Approximately 75% of visual tokens are redundant.
Fewer tokens per frame → more frames can be sampled → beneficial for long-video understanding.
Early LLM layers focus on cross-modal fusion while later layers focus on textual reasoning → large-scale visual token pruning is feasible in later layers.

Method¶

Overall Architecture¶

AIM comprises two core operations forming a two-stage token reduction strategy:

Token Merging (before LLM): Iteratively merges highly similar visual tokens based on embedding cosine similarity.
Token Pruning (within LLM layers): Progressively prunes unimportant visual tokens at each LLM layer using the PageRank algorithm.

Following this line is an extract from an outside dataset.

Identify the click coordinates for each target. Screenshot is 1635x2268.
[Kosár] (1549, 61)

Key design principle: training-free — directly applied to the inference process of pretrained models without any additional training.

Key Design 1: Token Merging before LLM¶

Given visual tokens \(v_0 \in \mathbb{R}^{N_0 \times D}\) at the LLM input, the following iterative merging procedure is applied:

Partition neighboring tokens into sets A and B.
Compute cosine similarity between each token in A and all tokens in B.
Find the most similar match in B for each token in A.
Merge the most similar token pairs by averaging their embeddings.
Each iteration reduces the token count by at most half; repeating for multiple iterations (e.g., 2) achieves the target retention ratio.

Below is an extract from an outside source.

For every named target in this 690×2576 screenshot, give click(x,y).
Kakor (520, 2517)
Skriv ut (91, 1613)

Special handling for video: Tokens are merged only within individual frames, not across frames.

Why not merge across frames? Ablation experiments show that cross-frame merging disrupts the temporal ordering of tokens, leading to loss of critical temporal information and degraded video understanding performance. Intra-frame merging has negligible impact on final inference quality.

Design advantage: Unlike merging at every layer of the visual encoder (e.g., ToMe), this approach applies merging after the visual encoder, making it agnostic to encoder architecture and plug-and-play compatible.

Key Design 2: Token Pruning within LLM¶

The merged visual tokens \(v_1\) are concatenated with text tokens \(t_1\) to form \(x_1 = [v_1; t_1]\), which is fed into the LLM. At each LLM layer:

Importance Scoring — PageRank Algorithm:

Attention weights are used as an adjacency matrix, and the PageRank algorithm computes an importance score for each token:

\[s_i^l = \frac{1}{N_l + M_l} \sum_{j=1}^{N_l+M_l} A_{i,j}^l \cdot s_j^l\]

where \(s_j^l\) is initialized to a uniform distribution and \(A^l\) is the softmax-normalized attention weight matrix.

Only visual tokens are pruned; all text tokens are retained.

Why not prune text tokens? Experiments show that pruning text tokens causes severe performance degradation (VideoMME drops from 58.2 to 45.7), as LLMs rely on text tokens for text-centric reasoning.

Key Design 3: Piecewise Retention Rate Scheduler¶

A piecewise function controls the visual token retention rate \(r_l\) at each layer:

\[r_l = \begin{cases} 1, & \text{if } l < l_1 \\ 1 - k(l - l_1), & \text{if } l_1 \leq l \leq l_2 \\ 0, & \text{if } l > l_2 \end{cases}\]

where \(k = \frac{1}{l_2 - l_1}\) is the pruning slope.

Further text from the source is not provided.